Aujourd'hui, notre maison, bien qu'ayant subi diverses rénovations, faisait partie des perles ancestrales et importantes de notre belle ville louisianaise. Une si grande maison à l'architecture des colonies françaises avec une histoire aussi importante... elle valait une petite fortune – que Mère refusait de céder à chaque courtier immobilier désireux de la lui acheter. Au contraire, plusieurs pièces de la maison qui avaient gardé leur authenticité de l'époque étaient à présent dédiées à l'activité humaine. Autrement dit : la bâtisse était une source de revenus lucrative comme une autre.

Le sous-sol de la maison était la boutique et l'espace de travail de ma mère. Dedans, elle y faisait ses séances de divinations, par exemple, vendait différentes babioles « de sorcellerie », échangeait avec les touristes avides d'histoires croustillantes sur le vaudou, et tout ce qui était commercial. Cela dit, Mère faisait partie des rares commerçantes pouvant réellement exercer la magie et gagner généreusement sa vie.

Pour cause, son titre de Grande Prêtresse lui donnait le droit. Et afin de protéger notre monde des menaces humaines, la pratique de la magie à des fins commerciales était sévèrement punies. Moi-même, je n'avais pas le droit de la pratiquer, alors que j'étais sa fille.

Je regardai la maison où je venais de me garer. La voiture de Mère était là.

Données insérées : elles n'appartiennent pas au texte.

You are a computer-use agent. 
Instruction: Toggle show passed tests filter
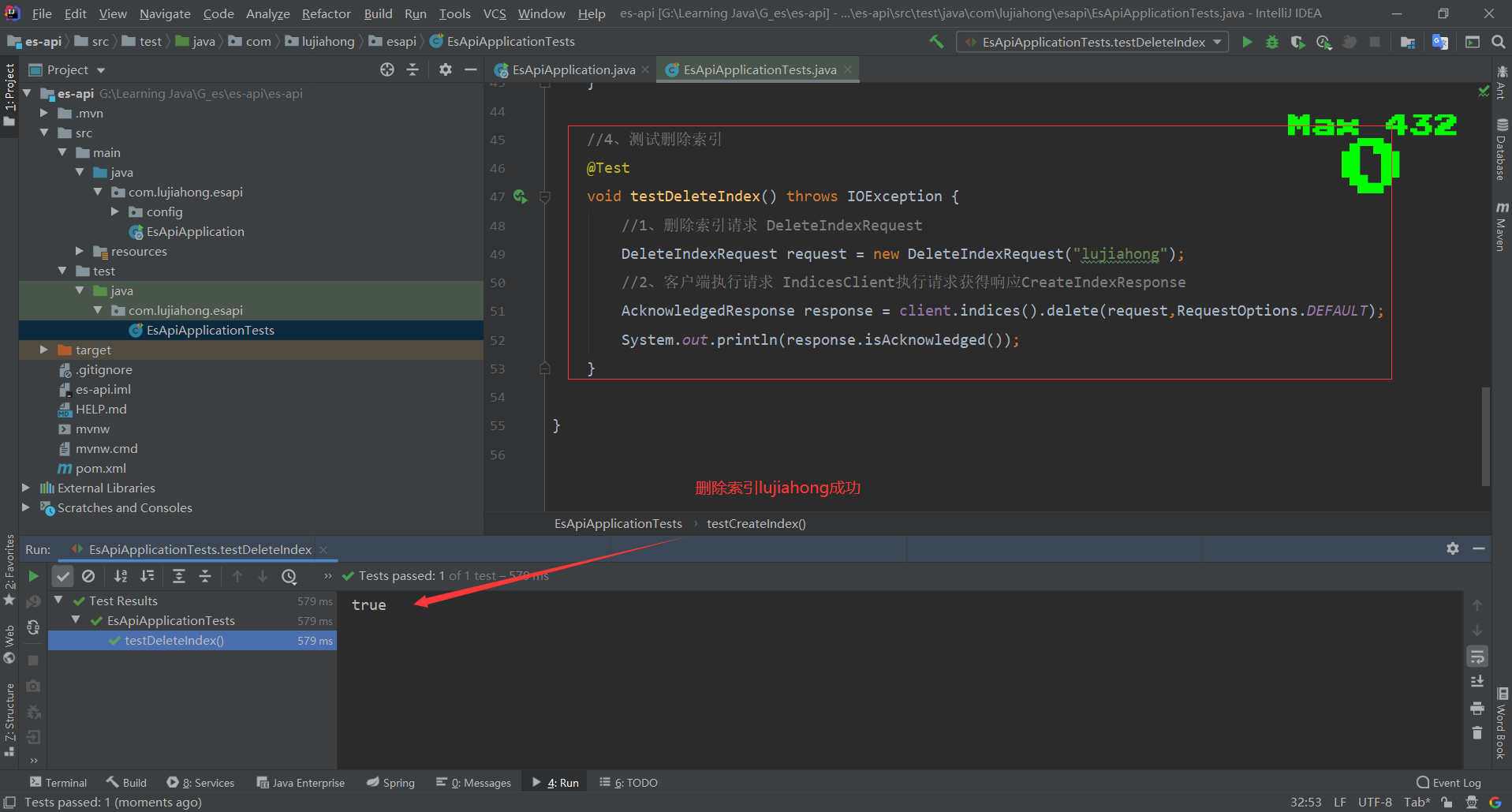(x=62, y=576)
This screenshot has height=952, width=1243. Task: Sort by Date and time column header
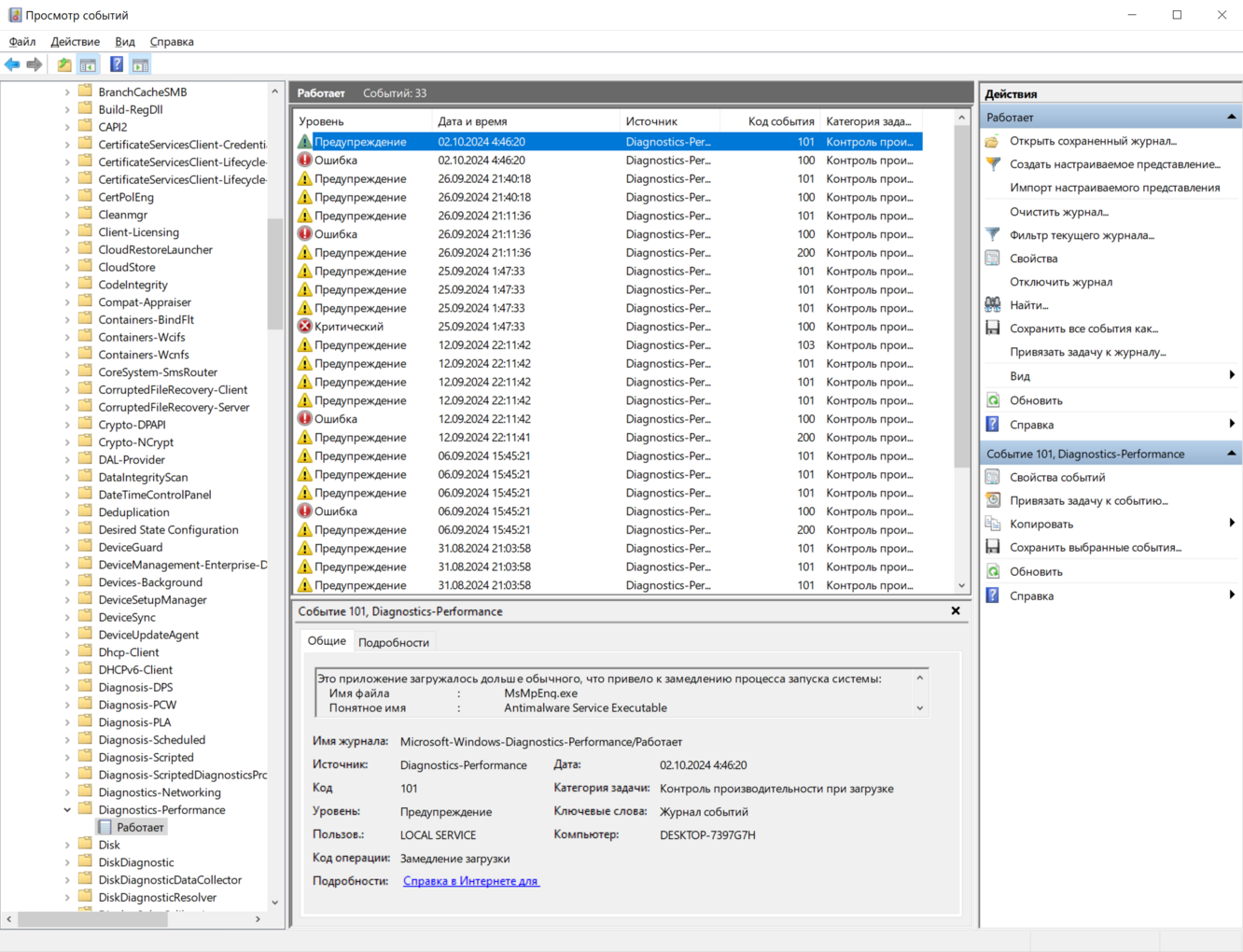472,121
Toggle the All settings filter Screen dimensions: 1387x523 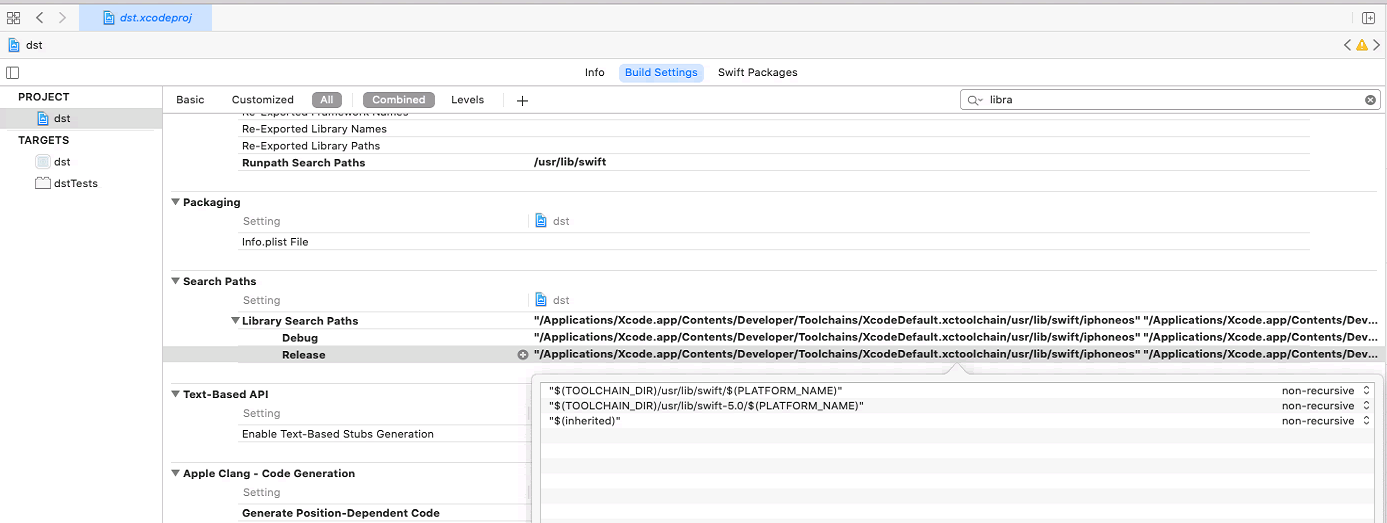327,100
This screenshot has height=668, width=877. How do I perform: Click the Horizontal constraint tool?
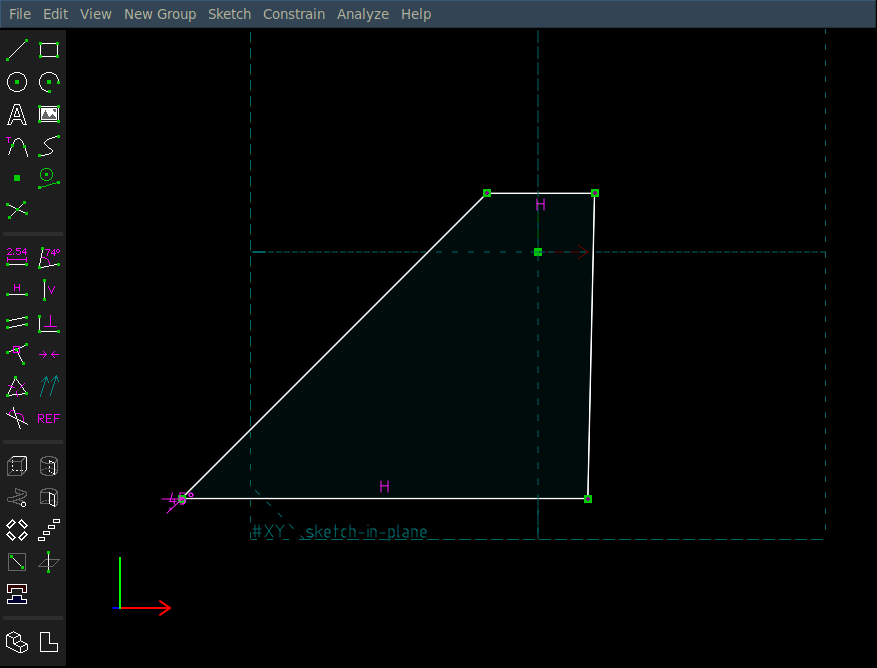pos(17,290)
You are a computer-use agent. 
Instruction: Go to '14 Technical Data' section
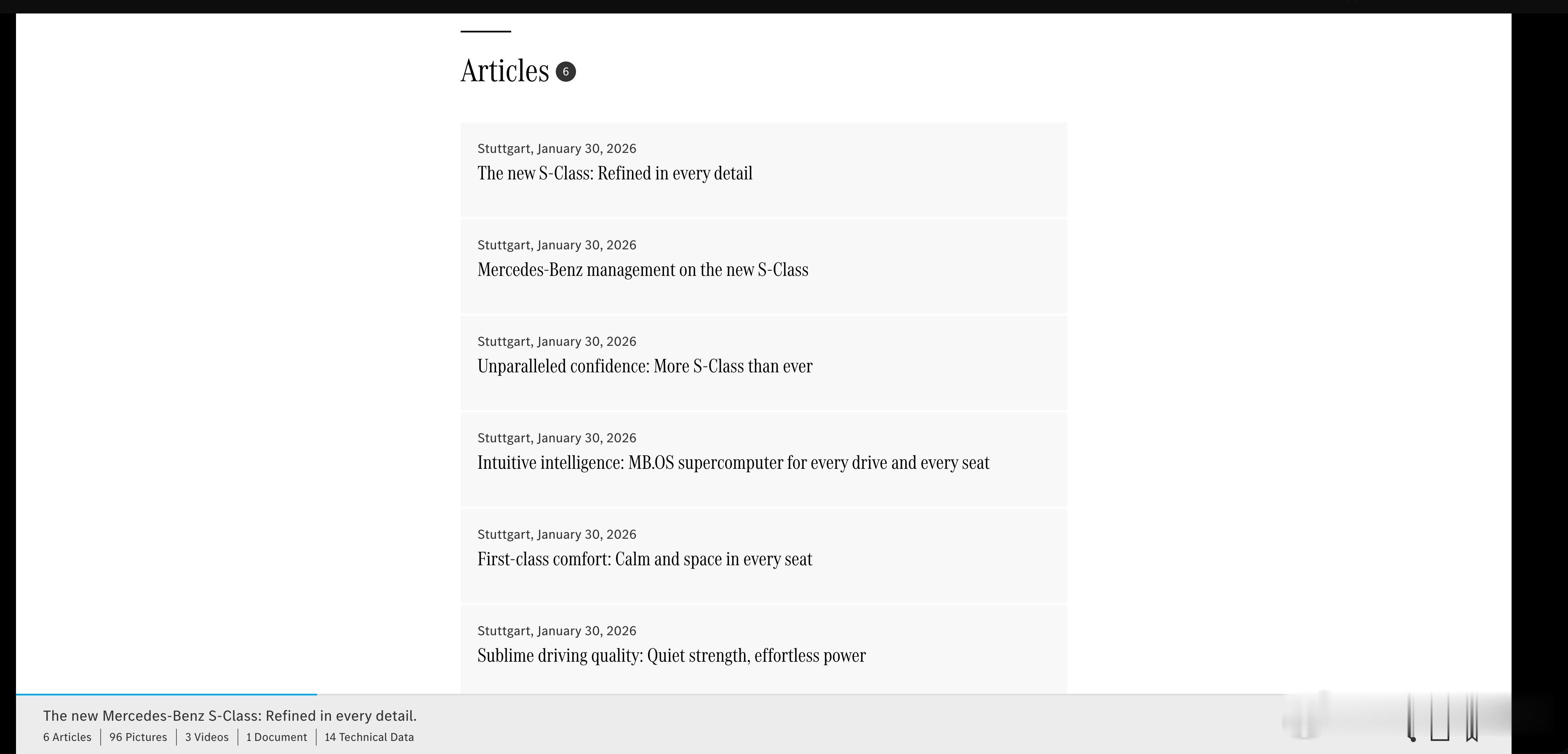369,737
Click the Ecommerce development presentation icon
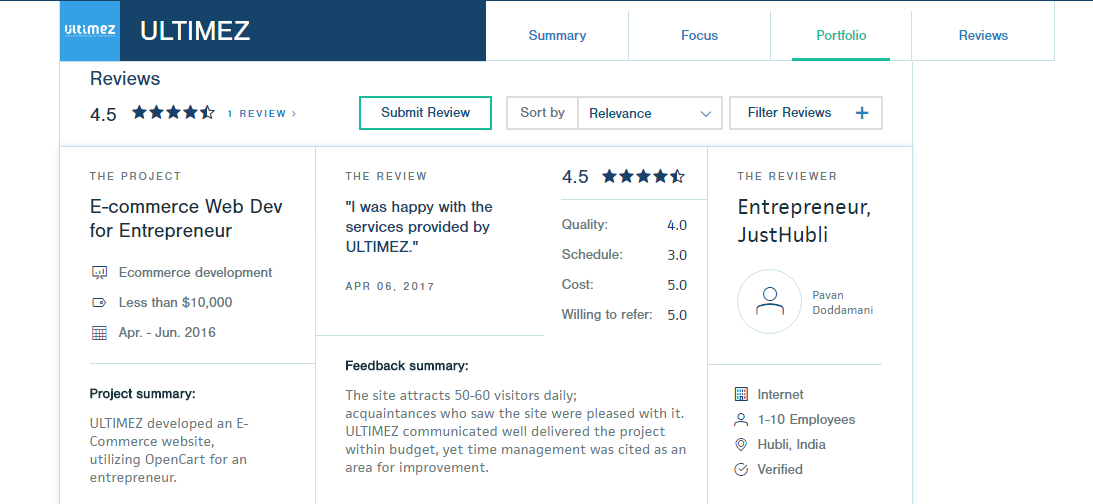 point(100,273)
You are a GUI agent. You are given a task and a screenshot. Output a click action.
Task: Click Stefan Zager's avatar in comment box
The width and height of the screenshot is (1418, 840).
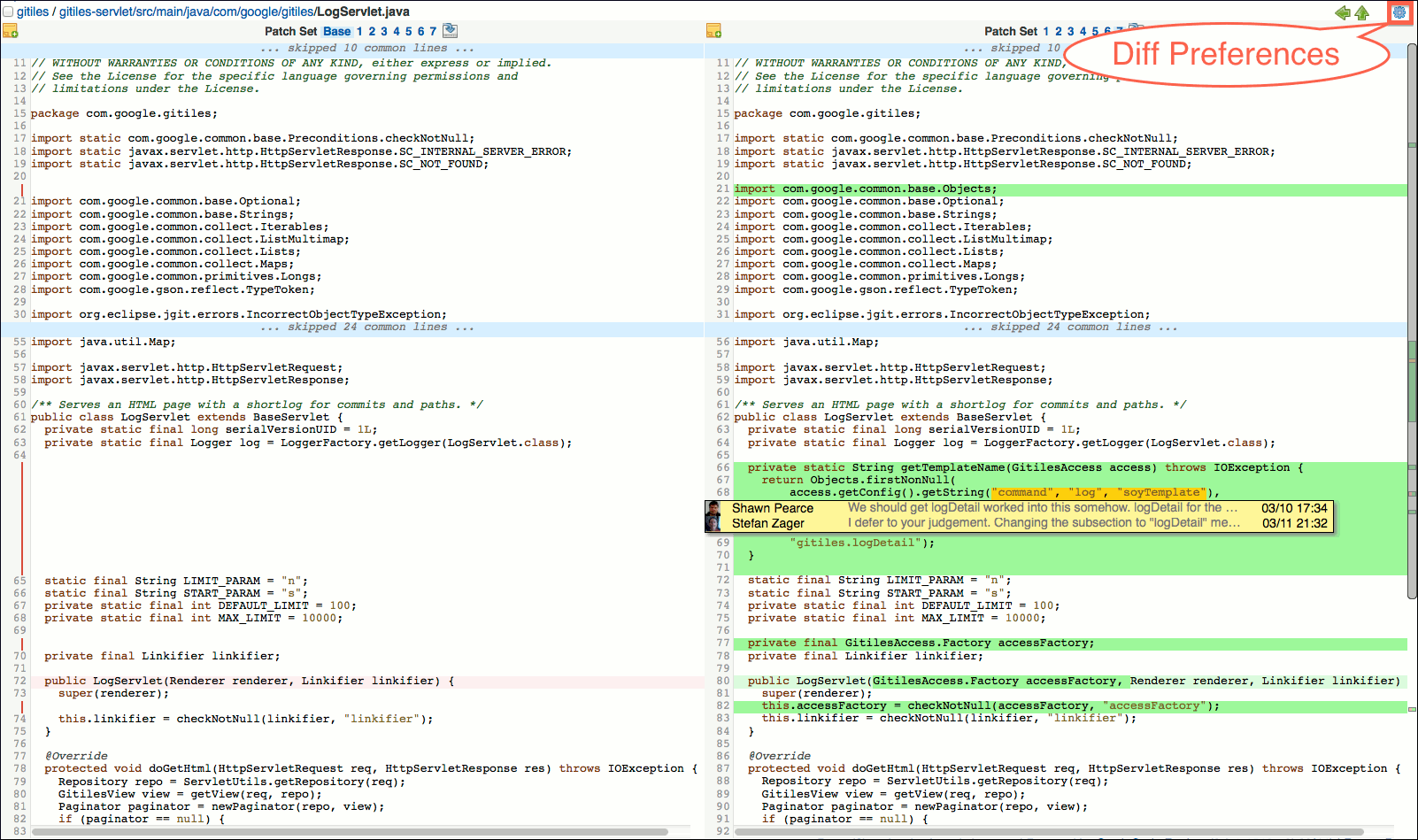click(x=713, y=523)

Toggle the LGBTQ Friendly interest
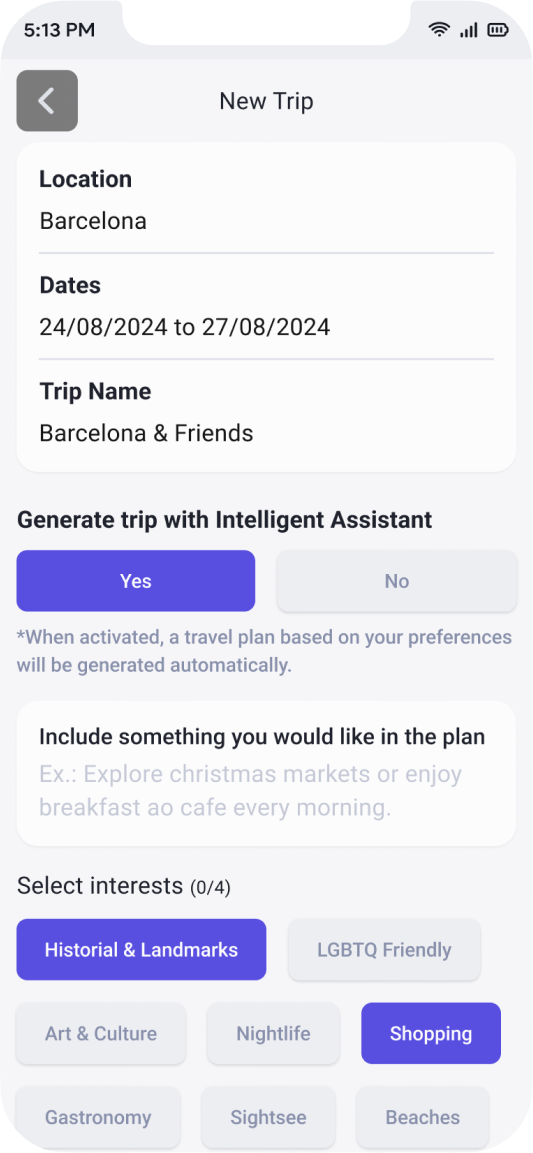[x=384, y=949]
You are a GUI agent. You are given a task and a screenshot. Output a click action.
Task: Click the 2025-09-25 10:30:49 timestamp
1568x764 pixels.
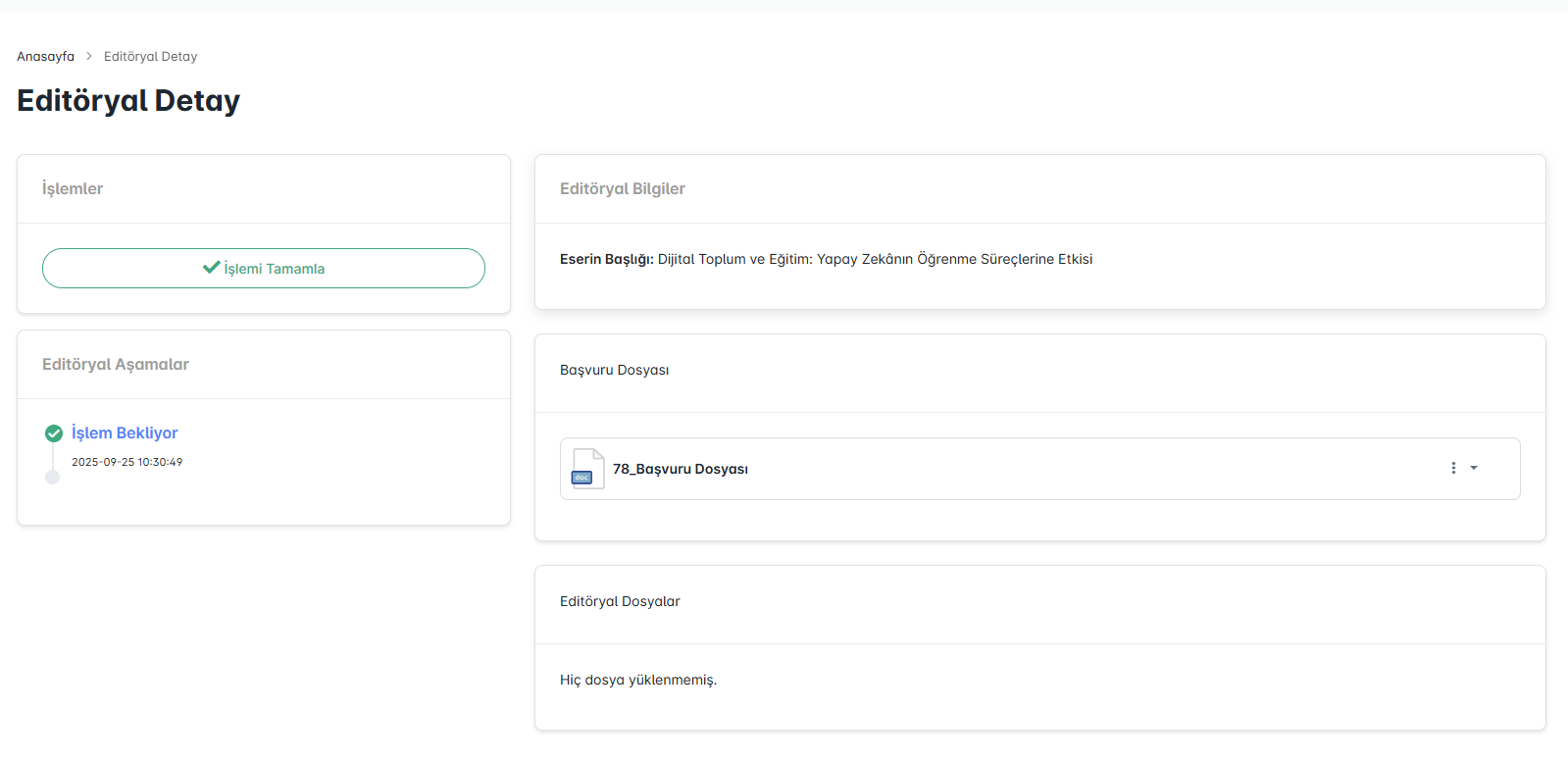coord(127,462)
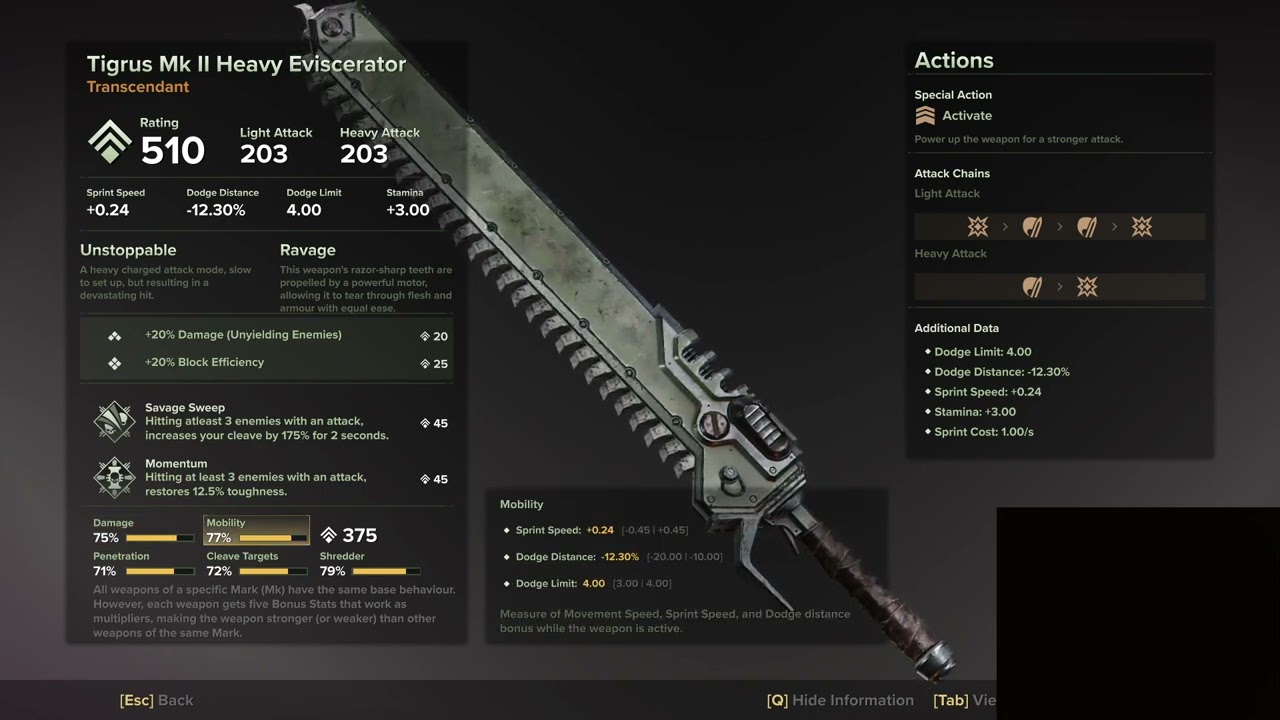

Elle était déjà rentrée de sa rencontre avec les autres vieilles momies qu'elle osait appeler des « amies ». Alors que, si elle avait le choix entre les tuer et être bénie des Esprits ou se mettre à dos ces êtres et leur sauver la peau... elle n'attendrait même pas la fin du dilemme pour les éliminer à coup de poignard.

Je soupirai en fermant les yeux. Je n'aurais vraiment pas dû m'embrouiller avec l'autre paresseux et venir le plus rapidement possible ! Dormir dans son lit la nuit précédente avait été une erreur de débutante. Maintenant, j'étais bonne pour la leçon de morale.

Putain !

Avant de monter les escaliers du patio de devant, je humai mon t-shirt sale. Mon odorat n'était pas aussi développé que celui de Kaÿan, ou d'un simple loup ou vampire. Celui de ma génitrice non plus. Mais... elle avait du flair, la momie. Et beaucoup d'intuition. Je préférais ne pas prendre de risque qu'elle connaisse l'identité de l'homme qui partageait ma couche.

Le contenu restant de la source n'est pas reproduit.